The entity expansion processes 116a-116l are used to suggest semantically similar concepts and words through one or more of the above-described entity expansion processes to expand the initial search query or seed terms based on a set of criteria that depend on the relative similarity and relevance of word pairs. The initial search query or seed term is expanded according to a set of criteria that depend on the relative similarity and relevance of the word pairs.
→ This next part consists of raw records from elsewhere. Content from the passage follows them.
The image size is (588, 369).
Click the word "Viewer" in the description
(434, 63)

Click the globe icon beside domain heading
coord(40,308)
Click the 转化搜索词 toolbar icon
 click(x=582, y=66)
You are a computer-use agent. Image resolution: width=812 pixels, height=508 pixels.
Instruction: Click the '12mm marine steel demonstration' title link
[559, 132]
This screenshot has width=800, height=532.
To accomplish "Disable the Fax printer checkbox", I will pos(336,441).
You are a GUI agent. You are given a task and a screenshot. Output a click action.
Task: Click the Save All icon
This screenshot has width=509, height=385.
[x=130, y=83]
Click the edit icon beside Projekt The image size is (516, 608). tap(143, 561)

The relative similarity may be derived from one or more similarity measures. In another aspect, the set of criteria is evaluated based on a statistical distribution (i.e., a Gaussian distribution) according to a metric associated with the set of criteria. In essence, but not limited to, for example, expansion of a search query may use one or more measures of similarity. As expansion progresses, the increased amount of text in the corpus of text may improve the accuracy of the search expansion (and/or one or more similarity measures) by providing more context to underlying words, terms, entities, and/or relationships, etc. Additionally or alternatively, other parameters may be used, such as, but not limited to: the amount of subword information, i.e., the characters (supersets of morphemes) that create a concept and/or word, can be used to learn, evaluate, and/or examine combinations of concepts/words, etc. For example, if a word does not appear in the corpus of text, the meaning of the new word may be inferred by identifying prefixes and suffixes that may be associated with the subword.
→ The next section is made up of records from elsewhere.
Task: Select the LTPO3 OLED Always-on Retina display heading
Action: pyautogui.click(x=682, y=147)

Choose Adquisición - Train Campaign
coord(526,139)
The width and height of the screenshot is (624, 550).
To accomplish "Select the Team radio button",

In operation, a search query including seed terms may be received by a graph query. The seed words are expanded based on terms that are inherent to existing entity graphs, preferably trained with a structured or otherwise text corpus. In conjunction with or in conjunction with one or more of the entity expansion processes described above, the graphical query similarly expands or constructs an expanded search query. In addition, the expanded search query can be fed back to the user, so that the user can add or reduce the expanded search query and then iterate the expansion process. In the expanded search query, entities of interest and their relationships are searched in a corpus of text based on the expanded search query. This is in effect the formation or generation of an entity of interest and its relationship graph based on the search results output from the search. Entities of interest and relationship graphs may be filtered based on the expanded search query, where existing entities of interest and their relationship graphs were previously generated based on a text corpus.

In one example, the entity expansion process may expand seed words to merge and supplement from a database or lookup table associated with biological concepts. In another example, algorithms that grab (search and extract) from a text corpus or an ML model learned from a text corpus can be used to predict other biological concepts. In yet another example, the expansion may result from an algorithm that generates a knowledge graph or subgraph from a corpus of text. Alternatively, the expansion process may be a combination of any two or more of the above exemplary methods, but is not limited to these methods. In addition, the user may select from a set of predicted or expanded biological concepts as feedback to the entity expansion process to derive a more accurate set of expanded search queries.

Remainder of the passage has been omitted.